Where this fits in the Yobitel stack#
HBM3e is the memory generation under every high-end accelerator in the Yobitel stack in 2026. Yobibyte schedules workloads across H200, B100, B200, B300, GB200 NVL72 and AMD MI325X/MI355X pools — every one of those SKUs is HBM3e-backed, and the platform's placement layer is aware of the per-GPU HBM capacity (141 GB on H200, 192 GB on B100/B200/GB200, 256 GB on MI325X, 288 GB on B300/MI355X) and bandwidth (4.8 TB/s on H200, 6.0 TB/s on MI325X, 8 TB/s on B200/B300) when matching workloads to capacity.
Omniscient Compute — our cross-cloud capacity broker — surfaces HBM capacity per GPU as a first-class scheduling attribute. Workloads with KV-cache-heavy decode patterns or memory-pressured weight footprints are matched to HBM3e tiers with sufficient bandwidth headroom, not just sufficient capacity; the broker treats H200's 4.8 TB/s and B200's 8 TB/s as fundamentally different SKUs even though both ship with HBM3e.

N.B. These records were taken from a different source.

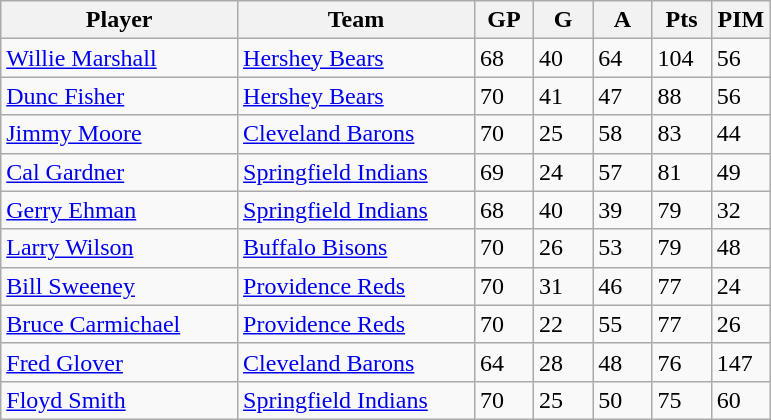
Gerry Ehman (120, 210)
Cal Gardner (120, 172)
147 (740, 362)
47 (622, 96)
Player (120, 20)
58 (622, 134)
50 (622, 400)
Jimmy Moore (120, 134)
104 (682, 58)
Fred Glover (120, 362)
53 (622, 248)
46 (622, 286)
32 (740, 210)
31 (564, 286)
69 (504, 172)
Pts (682, 20)
28 (564, 362)
Team (356, 20)
Larry Wilson (120, 248)
60 (740, 400)
76 (682, 362)
49 (740, 172)
Bruce Carmichael (120, 324)
Floyd Smith (120, 400)
G (564, 20)
83 (682, 134)
A (622, 20)
22 (564, 324)
Dunc Fisher (120, 96)
Buffalo Bisons (356, 248)
39 (622, 210)
44 (740, 134)
81 (682, 172)
GP (504, 20)
57 (622, 172)
Bill Sweeney (120, 286)
88 (682, 96)
Willie Marshall (120, 58)
75 (682, 400)
41 (564, 96)
55 (622, 324)
PIM (740, 20)
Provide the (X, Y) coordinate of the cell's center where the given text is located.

InferenceBench publishes throughput and latency numbers by HBM tier — the same model run on H100 HBM3 versus H200 HBM3e versus B200 HBM3e gives three measurably different cost-per-token curves, and the gap widens with context length. The HBM3e adoption tables in this entry are anchored on InferenceBench's per-SKU coverage; if you are evaluating whether a workload benefits from moving to HBM3e-class memory, the benchmark data will tell you whether the bandwidth uplift translates to throughput uplift on your specific traffic shape.